In any event the SPOHP team is currently working to digitize the interviews our interns conducted and raise awareness of the resulting (and still-growing) collection, “Addiction in American Life.” As part of the class interns also edited their hour-plus interviews into five-minute podcasts, which also should be posted shortly. Rest assured that I’ll spread word on Points once they are made available. In the meantime, I copied sections of the internship syllabus below and invite comments, suggestions, and for anyone to incorporate ideas into their own courses.
Course Description:
Addiction is prevalent in American society yet often misunderstood by the general public. This course introduces students to the history and present state of American drug use. By the end of the semester, students should grasp essential concepts like why people use drugs, the experience of addiction, and how people stop using. They will also fully integrate into the workings of an oral history research center, learn about and use the central philosophies and practices of oral history, and gain experience in sharing oral history and their research with the general public. Students will ultimately apply this knowledge to record oral histories of addiction, transcribe them, and edit them into digestible podcasts for public and academic consumption.
Required Texts:
Courtwright, David T., Herman Joseph, and Don Des Jarlais. Addicts Who Survived: An Oral History of Narcotic Use Before 1965. Knoxville: University of Tennessee Press, 1985, 2012.
Ritchie, Donald. Doing Oral History: A Practical Guide. New York: Oxford University Press, 2015.
Schedule
1/12 Week 1: Introduction
– David T. Courtwright, Herman Joseph, and Don Des Jarlais, “Memories from the Street: Oral Histories of Elderly Methadone Patients,” The Oral History Review 9, 1981: 47-64.
– Ritchie, Chapters One and Four. (1-34, 103-136)
– SPOHP Style Guide.
1/19: NO CLASS. Begin intern office hours on Tuesday!

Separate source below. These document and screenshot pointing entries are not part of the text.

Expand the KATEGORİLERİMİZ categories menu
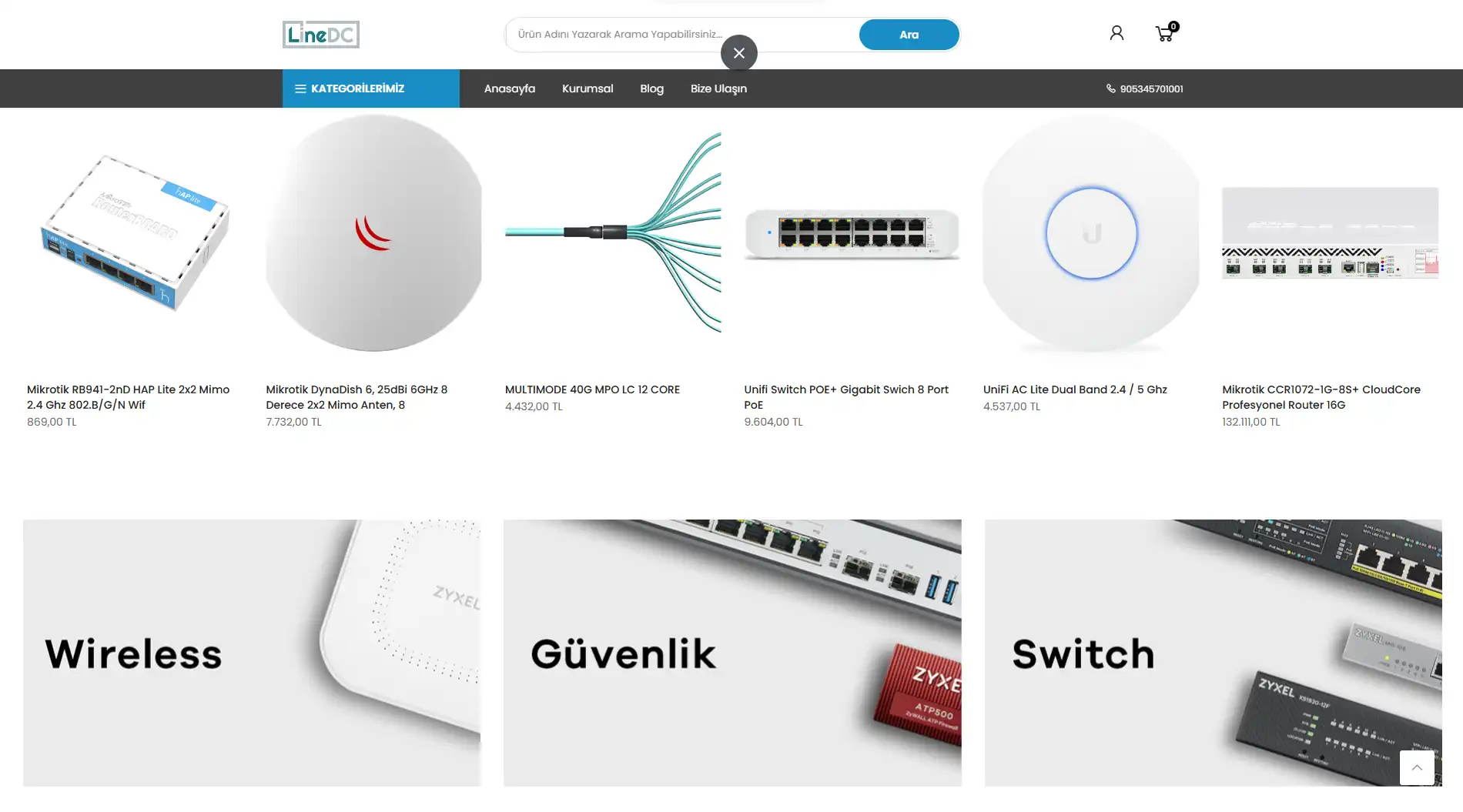click(x=370, y=89)
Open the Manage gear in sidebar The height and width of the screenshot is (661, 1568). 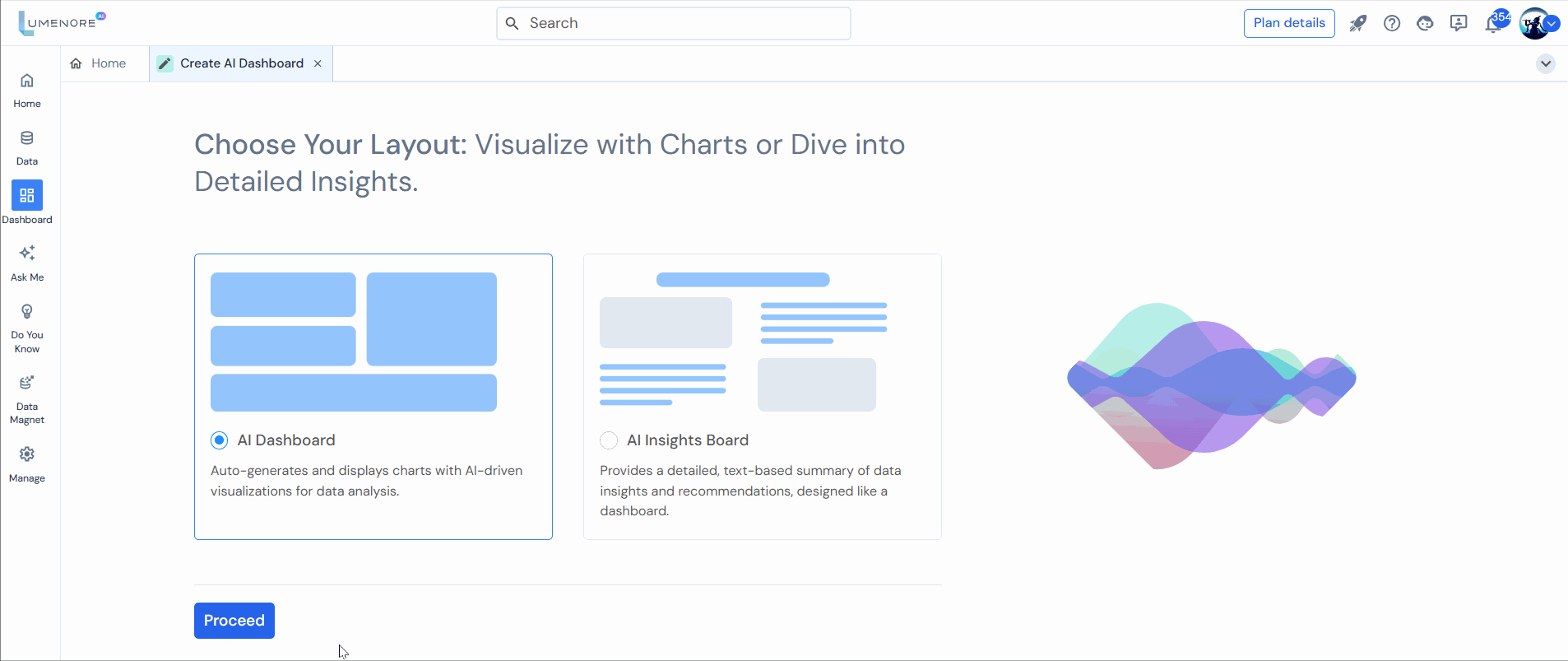(x=27, y=463)
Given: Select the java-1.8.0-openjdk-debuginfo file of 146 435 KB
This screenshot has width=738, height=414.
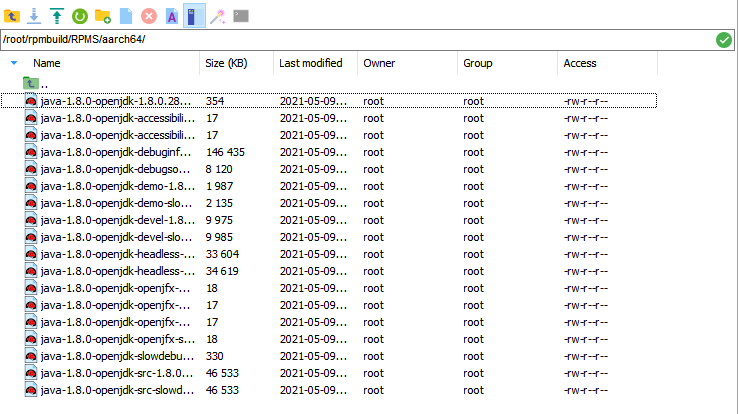Looking at the screenshot, I should pos(110,152).
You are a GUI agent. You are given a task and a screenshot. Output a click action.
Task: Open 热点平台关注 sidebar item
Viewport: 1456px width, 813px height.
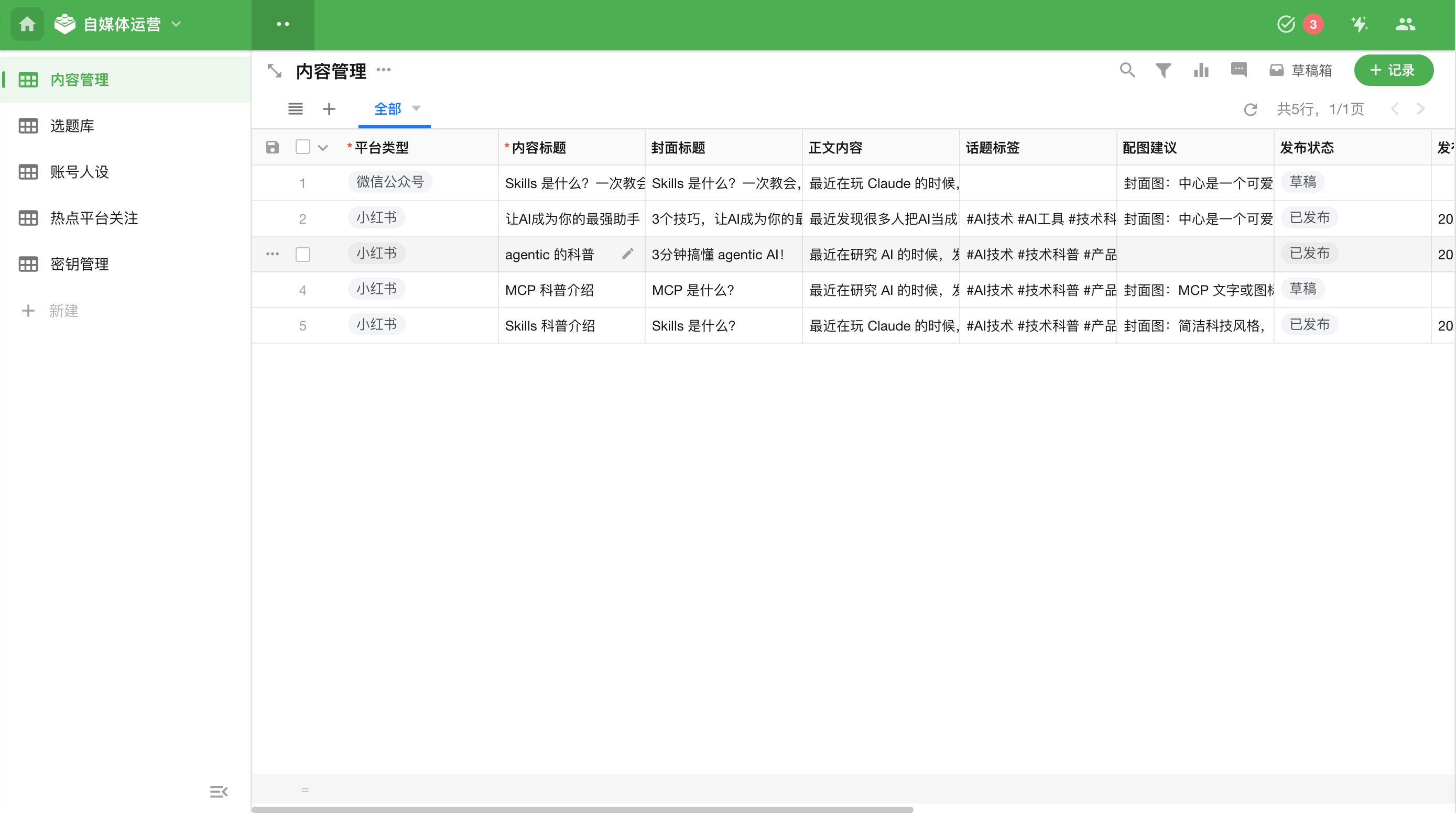click(94, 218)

1/26 Week 2: How to Do Oral History. Guest Speaker: Senior Research Staff Sarah Blanc
– Readings: Oral History with Madelyn Lockhart, 2003. UF Digital Collections.
– Browse the oral histories of some esteemed drug addiction researchers, including some of your textbook authors
2/2 Week 3: Oral History and Theory
– Marjorie L. McLellan. “Case Studies in Oral History and Community Learning,” Oral History Review 25/1-2 (1998), 81-112.
– Paul Ortiz. “Reflections: Behind the Veil,” Radical History Review 97 (2007), 110-116.
– Paul Ortiz. “Tearing Up the Master’s Narrative: Stetson Kennedy and Oral History,” Oral History Review 41/2 (2014), 279-89.
2/9 Week 4: Historical Context
– Addicts Who Survived, “Introduction.”
– Excerpt from Courtwright, Dark Paradise, pp. 165-185.
– Addicts Who Survived, “Epilogue to the 2012 Edition.”
2/16 Week 5: Why Do People Use Drugs?
– Excerpt from Jill Jonnes, Hep-Cats, Narcs, and Pipe Dreams, pp. 9-11
– Addicts Who Survived, pp. 47-102.
– Excerpt from Peter D. Kramer, Listening to Prozac.
– Caroline Jean Acker, “How Crack Found a Niche in the American Ghetto: The Historical Epidemiology of Drug-Related Harm,” BioSocieties 5 (2010), 70-88.
– Optional: Courwright, “Learning from Las Vegas: Addiction, Capitalism, and Pleasure Meccas.”
2/23 Week 6: The Experience of Addiction. Guest Speaker: David Courtwright!
– Addicts Who Survived, pp. 103-248 (to be divided in groups).
SPRING BREAK!
3/9 Week 7: How to Do Video and Podcasting Professionally. Guest Speaker: Deborah Hendrix
– Listen to sections of “An Interview with Frank Towers”
3/16 Week 8: Why Do Users Stop? (Part I: Arrest) Guest Speaker: Danny Brinsko
– Addicts Who Survived, pp. 249-276.
INTERVIEWS DUE
3/23 Week 9: Why Do Users Stop? (Part II: Treatment and Recovery)
– Addicts Who Survived, pp. 277-343.
– Excerpt from Trysh Travis, The Language of the Heart, pp. 1-10.
3/30 Week 10: Restating Our Missions and Methods.
– Joseph Spillane, “Historians and Harm: Toward a More Thoughtful Appraisal of Policy Consequences,” London School of Economics Ideas 14 (October 2012): 31-36.
– Addicts Who Survived, pp. 385-387.
– Alcoholics Anonymous, “Oral History Kit.”